Having hunted ducks for more than 55 years, I have seen my share of ducks that didn’t look quite right to me.
By that I mean that they didn’t look like the identification pictures and photographs of other ducks. As waterfowl hunters hit the marshes, ponds, and lakes this year, some of them will no doubt take a duck or two that is a bit hard to identify.
The early season is the time when most of the mystery ducks show up in hunters’ bags. Birds which are still going through the molting process and have not yet gotten their winter plumage can often leave the hunter scratching his head trying to discern the species and sex of his prey. Hybrids are another story.

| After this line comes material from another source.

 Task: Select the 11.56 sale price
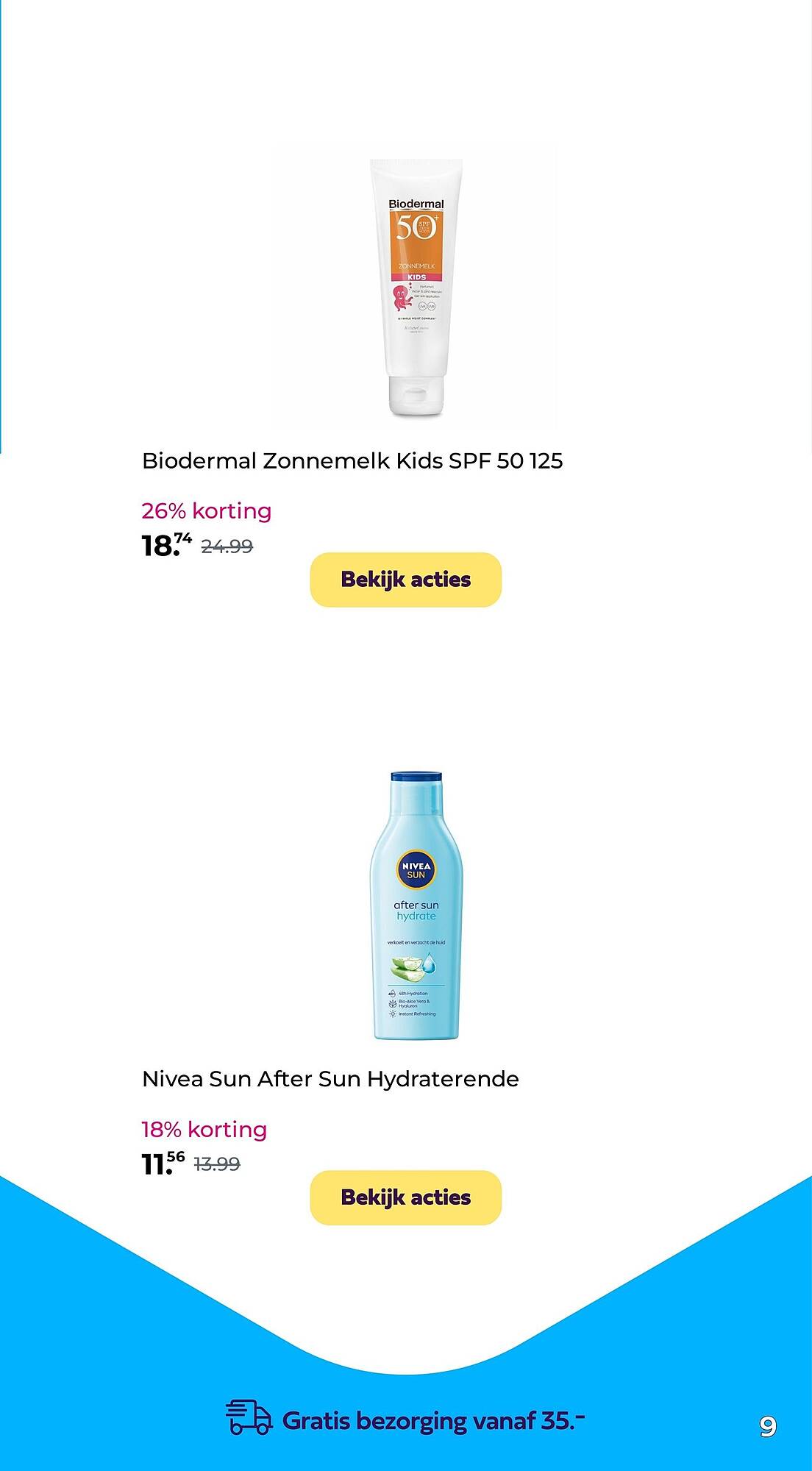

The first such birds I encountered was when I was 16, but my experience was so limited at that time that I thought two of the four mallards I had shot were just a natural variation in the species. Interestingly, that opening day there was a team of professors and students from Cornell University doing a survey on Sandy Pond. They asked if they could examine my ducks, and of course I was very proud of my harvest and more than willing to let them look the birds over.
The group leader showed the students the birds, indicating how to determine sex and whether the duck was an adult or young of the year. Then he asked them if they noticed anything different about the four drake mallards. One of the students noted that the white strip above and below the speculum was missing on one of the birds, and barely visible as a thin strip on the other, and in addition, those two drakes did not seem to have completed molting into winter feathering.
I hadn’t noticed the white speculum border was missing, but I had noticed that the head was not uniformly dark green, but had brown intermixed, and the body sides were sort of patchy colored. The leader then made the pronouncement that these birds might well have been nest mates and that they were black-mallard hybrids. One of the things they were specifically looking for was hybrid ducks, so they were all rather excited.
They asked if they could take a wing from each of the four birds, and although I sort of hated to have my birds mutilated that way, I told them to go ahead. They took my name and address, and later on I received a thank-you letter from the team and information about the birds. They were definitely hybrids and they were both young of the year. Since then, I always look for possible hybrids, but I have never shot another as far as I know.
Actually, hybrids are not all that uncommon in the world of ducks, with mallard drakes probably being the greatest culprit in siring such young, but many other species cross breed at times. It is seldom the result of some beautiful duck falling madly in love with a handsome drake from across the tracks.
More often, the hybrids are the result of forced copulation, and drake mallards are great womanizers, not above forcing their attentions on an unwilling pintail duck, black duck, gadwall, or other available hen.
There are still people who study these hybrid birds. At the University of Washington Burke Museum, there is an ongoing study, and if you should shoot a really unusual duck, you might want to stick it in the freezer whole and contact them to see if they would be interested in it. I checked them out on the internet, and there was quite a bit of information about what they are doing. You could reach them at, < email@example.com > If they would like to see the duck, they will give you instructions on how to get it to them.
This column was inspired by a short article about the Burke Museum and hybrid ducks in the Fall issue of Delta Waterfowl Magazine, which by the way, if you are a duck hunter or a duck lover, you really should get a subscription to it. It is one magazine I read cover to cover. You can find information about them on the internet as well.
I hope your duck hunting is going well.